Wilkerson 1974: Ein Paar gute Jahre zur Vorbereitung:
“Ich sehe sehr deutlich noch einige Jahre höchsten Wohlstands und weiteren wirtschaftlichen Wachstums. Die Einnahmen der Kirchen und Gemeinden werden steigen, Löhne und Gehälter weiterhin wachsen und auch die Opfer für missionarische Tätigkeit noch zu nehmen.
Die schleichende Inflation wird die Kosten um Löhne immer höher treiben. Es wird hier und da auch einige Versuche geben, die Preise in Griff zu bekommen, aber die Weltwirtschaft wird sich zur Weißglut erhitzen…..
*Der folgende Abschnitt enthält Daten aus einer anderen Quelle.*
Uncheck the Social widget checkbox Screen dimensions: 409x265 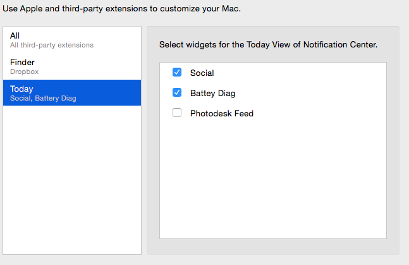click(177, 73)
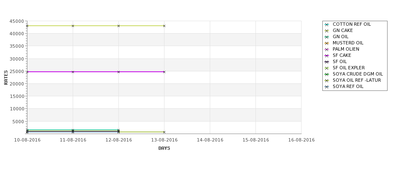Select the SOYA REF OIL legend label

pos(348,86)
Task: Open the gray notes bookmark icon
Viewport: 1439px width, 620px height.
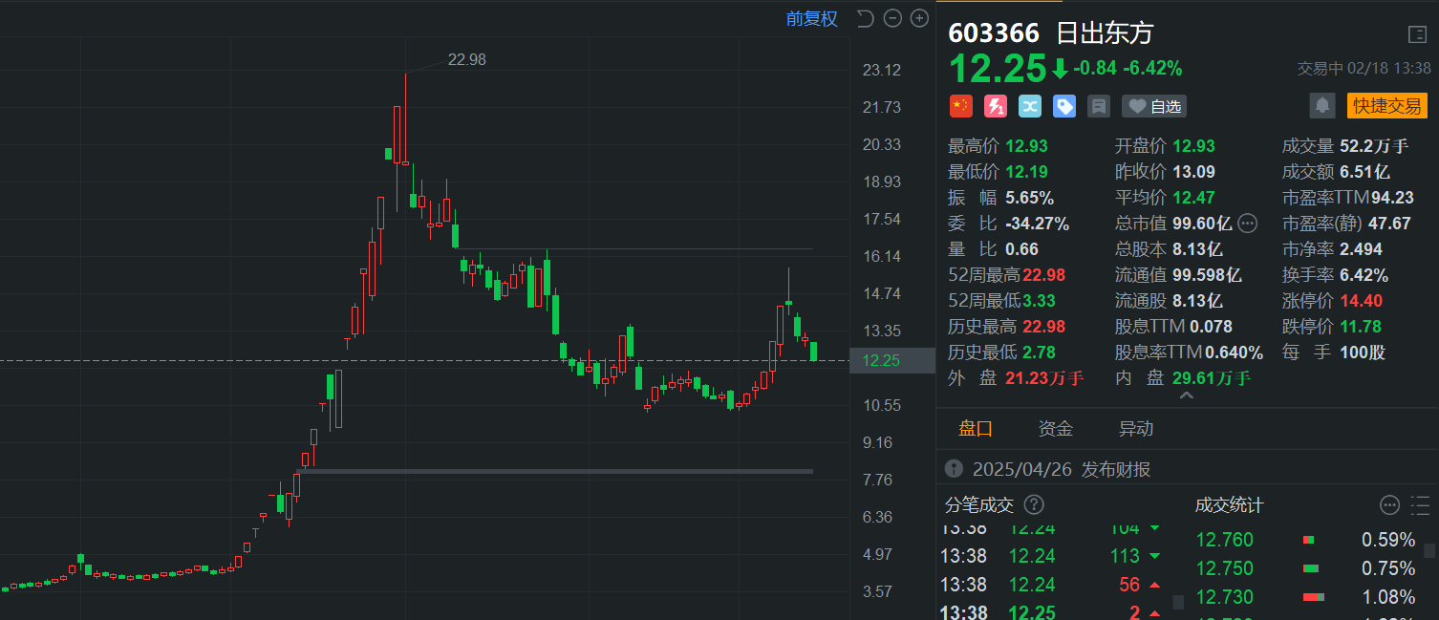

…Tausende von kleinen Geschäftsleuten werden ebenfalls Bankrott machen. Drei, vielleicht auch vier, der größeren Freikirchen oder Kirchen werden gezwungen sein, ihre Organisation auf das geringst mögliche Maß abzubauen, weil ihnen nur noch knappe Geldmittel zur Verfügung stehen werden. Eine ganze Anzahl anderer Freikirchen und Gemeinschaftsverbände werden finanziell zusammenbrechen, und andere, sowie viele Missionsgesellschaften, werden sich sehr einschränken müssen. Die meisten christlichen Radio- und Fernsehprogramme wird man einstellen müssen…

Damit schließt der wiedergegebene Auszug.